Claudia is a miner and she will take a look at the transaction pool and mine the transactions.
She will check if all the transactions are valid or not and discard invalid transactions.
Then she will create a new block with this transaction data.

4. Adding a block to the blockchain :

Let’s say the difficulty when claudia is mining the block is 6.
Then Claudia will use her computational resources(CPU Power etc) and find a nonce value in such a way that the resultant hash of the whole block has 6 leading zeroes.

once she finds the correct nonce value that block will be appended to the current blockchain.

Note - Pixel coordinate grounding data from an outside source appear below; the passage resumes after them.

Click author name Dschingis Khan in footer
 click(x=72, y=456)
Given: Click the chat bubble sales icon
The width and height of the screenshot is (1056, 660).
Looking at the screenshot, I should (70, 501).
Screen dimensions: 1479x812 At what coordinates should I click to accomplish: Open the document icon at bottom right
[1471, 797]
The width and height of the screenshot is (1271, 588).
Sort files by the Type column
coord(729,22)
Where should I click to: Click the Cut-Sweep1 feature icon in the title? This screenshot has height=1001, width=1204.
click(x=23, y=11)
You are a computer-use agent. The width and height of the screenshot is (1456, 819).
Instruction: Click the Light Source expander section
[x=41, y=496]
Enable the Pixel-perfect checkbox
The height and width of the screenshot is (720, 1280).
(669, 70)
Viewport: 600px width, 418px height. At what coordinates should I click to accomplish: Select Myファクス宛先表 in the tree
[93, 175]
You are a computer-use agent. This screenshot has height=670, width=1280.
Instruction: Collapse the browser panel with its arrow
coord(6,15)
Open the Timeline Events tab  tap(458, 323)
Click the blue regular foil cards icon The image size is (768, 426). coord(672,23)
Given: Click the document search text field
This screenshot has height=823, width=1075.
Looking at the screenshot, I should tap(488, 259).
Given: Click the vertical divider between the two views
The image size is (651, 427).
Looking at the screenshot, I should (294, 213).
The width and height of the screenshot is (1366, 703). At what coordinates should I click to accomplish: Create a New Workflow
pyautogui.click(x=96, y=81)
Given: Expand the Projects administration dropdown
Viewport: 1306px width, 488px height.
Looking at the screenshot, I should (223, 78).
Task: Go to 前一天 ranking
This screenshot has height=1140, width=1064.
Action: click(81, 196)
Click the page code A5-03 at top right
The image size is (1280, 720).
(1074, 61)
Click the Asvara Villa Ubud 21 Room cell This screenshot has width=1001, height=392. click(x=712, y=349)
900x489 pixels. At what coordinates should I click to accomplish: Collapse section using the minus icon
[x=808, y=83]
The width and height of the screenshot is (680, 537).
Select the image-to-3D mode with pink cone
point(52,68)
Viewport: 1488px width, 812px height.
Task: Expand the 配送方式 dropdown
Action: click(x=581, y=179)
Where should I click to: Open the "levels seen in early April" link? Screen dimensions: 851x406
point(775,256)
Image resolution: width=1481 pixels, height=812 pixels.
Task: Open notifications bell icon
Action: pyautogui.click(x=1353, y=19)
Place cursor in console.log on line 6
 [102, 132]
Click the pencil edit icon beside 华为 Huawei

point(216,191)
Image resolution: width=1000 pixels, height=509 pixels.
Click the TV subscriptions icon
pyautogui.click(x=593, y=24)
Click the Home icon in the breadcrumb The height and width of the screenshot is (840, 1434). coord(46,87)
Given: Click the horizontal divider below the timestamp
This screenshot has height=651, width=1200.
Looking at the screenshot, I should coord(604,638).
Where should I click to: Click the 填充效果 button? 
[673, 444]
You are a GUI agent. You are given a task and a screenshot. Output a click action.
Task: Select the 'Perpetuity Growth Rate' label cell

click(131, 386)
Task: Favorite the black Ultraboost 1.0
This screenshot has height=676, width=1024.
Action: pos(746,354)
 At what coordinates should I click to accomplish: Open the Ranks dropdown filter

5. Synchronization of Blockchain :

Right now only claudia has the updated blockchain. So she will publish it on the Blockchain channel and everybody will be in sync with the latest blockchain.

It may happen that peers are getting several blockchains on the channel since all of the users might be simultaneously making transactions.
So our algorithm will always take the longest chain received by the peers.

if the incoming chain is shorter than the current chain then it will not be accepted.

We also have a check if a block is valid or not.

If a block is added by an attacker then it will be deemed invalid and rejected.

References

This marks the end of this blog and I hope you have gained a bit of a knowledge about blockchain from this.

The implementation details have been taken from the Udemy course of Building your Blockchain from scratch

Build a Blockchain and a Cryptocurrency from Scratch

I would like to share couple of more resources :

Blockchain White Paper

cult-mentality/cryptochain

That’s it for today, Happy Mining !!!